I didn't like Spike, Costello's last proper album (this being a collection of songs from 1976-86 which was released last year and which, for some bizarre reason, we're only reviewing now). It sounded to me like the work of a man well past his peak artistically but still enough craftsmanship left to write "clever songs." More than anything, it sounded like Costello trying to do something new and so it's much lauded diversity was really a desperate attempt to make the record interesting.
Girls on the other hand, is the documentary of Costello's journey to that state and at least two thirds of it is worth selling your mother for. Some songs, particularly the early ones have dated badly. "Watching the Detectives," for example, or "Girls Talk" are too New Wave, too Pub Rock and "New Amsterdam" sees Elvis as a very annoying wordsmith. "Pump It Up," however, is still brilliant. "Scrawled in an amphetamine and vodka frenzy" he says and who would disagree?

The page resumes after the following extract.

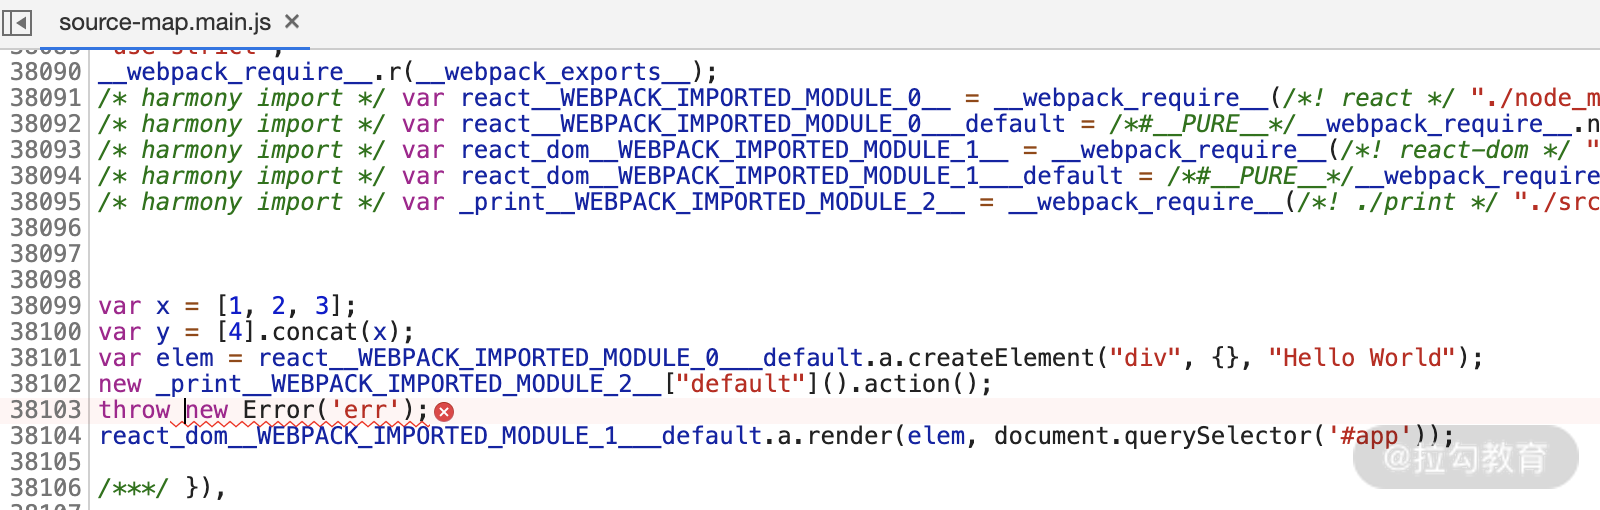1600x510 pixels.
Task: Close the source-map.main.js tab
Action: point(292,21)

Costello's strength always lay in his treatment of existing styles (like his delves into country or soul) where he used to recover the impetus for the originals. When he hits the rock 'n' roll vein for example as "Mystery Dance" or "Honey Are You Straight (Or Are You Blind)" he finds the darkness that originally existed in that music rather than paying dull homage like Texas or U2 do. Now, sadly, Costello's exploration of other musics is too technique based, too smug. One wonders if he could again write anything as light and beguiling as "Lovable" without cramming it full of gimmicks.
Elsewhere, there are the highs of "Hope You're Happy Now" and "Red Shoes" and the (beautiful) lows of "Poor Napoleon" and "Man Out Of Time." The last song is "Sleep Of The Just" which like Spike's only great song, "Tramp The Dirt Down," sees Costello couching his bitterness in a beautiful musical arrangement. For this and "Poor Napoleon" I could forgive him almost anything. But I shouldn't have to. Songs of Love and Hate.